→ **Goal of the exercise**: Use the entries below and reproduce exactly the lines from the one containing "418x283 pixels." down to the one containing "Click the Confirm password field", both of them included.

##### Provided data

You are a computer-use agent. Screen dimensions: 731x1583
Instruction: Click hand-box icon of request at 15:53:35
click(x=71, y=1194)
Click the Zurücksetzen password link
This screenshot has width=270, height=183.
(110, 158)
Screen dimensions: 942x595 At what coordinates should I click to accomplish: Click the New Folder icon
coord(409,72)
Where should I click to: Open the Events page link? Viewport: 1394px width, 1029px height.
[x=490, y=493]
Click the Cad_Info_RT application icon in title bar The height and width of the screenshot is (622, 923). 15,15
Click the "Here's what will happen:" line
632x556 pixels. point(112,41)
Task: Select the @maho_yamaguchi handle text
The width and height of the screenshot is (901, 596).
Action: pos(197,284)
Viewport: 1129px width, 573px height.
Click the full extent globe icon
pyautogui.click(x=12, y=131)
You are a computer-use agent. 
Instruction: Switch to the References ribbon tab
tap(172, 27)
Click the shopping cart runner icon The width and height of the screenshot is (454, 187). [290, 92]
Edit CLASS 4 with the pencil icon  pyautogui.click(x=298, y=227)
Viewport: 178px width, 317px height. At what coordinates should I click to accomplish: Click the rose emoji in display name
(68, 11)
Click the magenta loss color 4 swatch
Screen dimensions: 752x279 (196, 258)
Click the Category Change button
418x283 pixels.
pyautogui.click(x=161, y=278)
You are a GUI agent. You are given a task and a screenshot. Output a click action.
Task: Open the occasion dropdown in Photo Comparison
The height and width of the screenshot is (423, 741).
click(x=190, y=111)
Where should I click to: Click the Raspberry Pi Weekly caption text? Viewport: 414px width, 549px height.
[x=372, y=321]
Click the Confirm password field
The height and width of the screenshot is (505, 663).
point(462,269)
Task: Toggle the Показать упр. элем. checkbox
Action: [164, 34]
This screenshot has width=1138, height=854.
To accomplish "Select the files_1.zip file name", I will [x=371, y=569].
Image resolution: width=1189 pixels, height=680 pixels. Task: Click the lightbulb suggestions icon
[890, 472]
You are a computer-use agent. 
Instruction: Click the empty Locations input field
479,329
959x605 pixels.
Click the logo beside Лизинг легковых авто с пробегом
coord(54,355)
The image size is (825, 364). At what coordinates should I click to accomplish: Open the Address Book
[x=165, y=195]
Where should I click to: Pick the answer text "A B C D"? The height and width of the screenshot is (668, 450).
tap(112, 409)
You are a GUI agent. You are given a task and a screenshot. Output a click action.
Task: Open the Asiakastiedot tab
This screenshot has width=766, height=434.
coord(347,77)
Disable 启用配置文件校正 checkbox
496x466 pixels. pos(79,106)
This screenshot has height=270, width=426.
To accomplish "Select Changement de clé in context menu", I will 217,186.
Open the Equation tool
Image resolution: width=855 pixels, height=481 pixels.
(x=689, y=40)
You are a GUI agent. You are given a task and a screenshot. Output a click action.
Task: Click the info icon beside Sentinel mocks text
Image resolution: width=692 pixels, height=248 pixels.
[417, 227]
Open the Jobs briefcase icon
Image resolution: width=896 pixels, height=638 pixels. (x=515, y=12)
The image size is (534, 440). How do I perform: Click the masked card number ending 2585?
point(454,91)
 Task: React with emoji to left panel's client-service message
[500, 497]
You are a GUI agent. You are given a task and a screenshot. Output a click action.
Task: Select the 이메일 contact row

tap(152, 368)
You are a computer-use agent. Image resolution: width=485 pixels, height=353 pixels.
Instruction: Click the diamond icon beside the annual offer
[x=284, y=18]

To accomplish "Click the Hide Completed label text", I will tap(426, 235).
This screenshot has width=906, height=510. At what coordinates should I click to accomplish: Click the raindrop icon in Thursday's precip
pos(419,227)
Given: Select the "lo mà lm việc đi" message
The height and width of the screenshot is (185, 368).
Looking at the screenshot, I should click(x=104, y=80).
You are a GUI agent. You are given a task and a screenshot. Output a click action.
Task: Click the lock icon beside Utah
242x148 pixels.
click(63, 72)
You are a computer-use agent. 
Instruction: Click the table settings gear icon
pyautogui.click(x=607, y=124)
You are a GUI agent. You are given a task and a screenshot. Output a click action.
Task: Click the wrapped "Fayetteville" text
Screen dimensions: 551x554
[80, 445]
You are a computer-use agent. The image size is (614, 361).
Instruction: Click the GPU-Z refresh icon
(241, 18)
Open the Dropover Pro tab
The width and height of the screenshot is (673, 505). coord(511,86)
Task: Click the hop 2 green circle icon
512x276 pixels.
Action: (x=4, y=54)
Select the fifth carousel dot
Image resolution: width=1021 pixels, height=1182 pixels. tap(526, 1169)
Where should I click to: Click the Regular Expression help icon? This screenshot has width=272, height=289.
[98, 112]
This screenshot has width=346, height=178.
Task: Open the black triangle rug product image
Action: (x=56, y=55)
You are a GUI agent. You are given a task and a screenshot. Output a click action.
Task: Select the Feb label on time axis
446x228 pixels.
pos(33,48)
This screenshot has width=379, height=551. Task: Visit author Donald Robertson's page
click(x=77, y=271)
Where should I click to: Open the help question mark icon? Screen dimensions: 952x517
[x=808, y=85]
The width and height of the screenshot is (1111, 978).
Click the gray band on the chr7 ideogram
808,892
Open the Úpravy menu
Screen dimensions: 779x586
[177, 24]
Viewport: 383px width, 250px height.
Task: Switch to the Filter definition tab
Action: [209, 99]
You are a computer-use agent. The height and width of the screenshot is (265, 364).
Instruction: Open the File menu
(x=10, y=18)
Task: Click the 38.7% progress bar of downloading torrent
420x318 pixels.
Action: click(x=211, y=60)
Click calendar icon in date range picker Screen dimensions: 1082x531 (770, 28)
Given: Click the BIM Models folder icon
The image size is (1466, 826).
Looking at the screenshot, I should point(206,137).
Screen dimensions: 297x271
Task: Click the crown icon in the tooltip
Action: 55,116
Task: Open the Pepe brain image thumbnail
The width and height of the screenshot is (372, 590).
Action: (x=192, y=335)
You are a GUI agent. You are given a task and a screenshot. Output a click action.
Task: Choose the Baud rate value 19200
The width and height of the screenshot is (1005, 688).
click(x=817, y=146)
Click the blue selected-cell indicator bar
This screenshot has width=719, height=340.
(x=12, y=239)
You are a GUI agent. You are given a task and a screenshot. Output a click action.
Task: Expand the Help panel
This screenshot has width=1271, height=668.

##########

→ **Result of this task**:
418x283 pixels.
pyautogui.click(x=161, y=278)
You are a GUI agent. You are given a task and a screenshot. Output a click action.
Task: Open the occasion dropdown in Photo Comparison
The height and width of the screenshot is (423, 741).
click(x=190, y=111)
Where should I click to: Click the Raspberry Pi Weekly caption text? Viewport: 414px width, 549px height.
[x=372, y=321]
Click the Confirm password field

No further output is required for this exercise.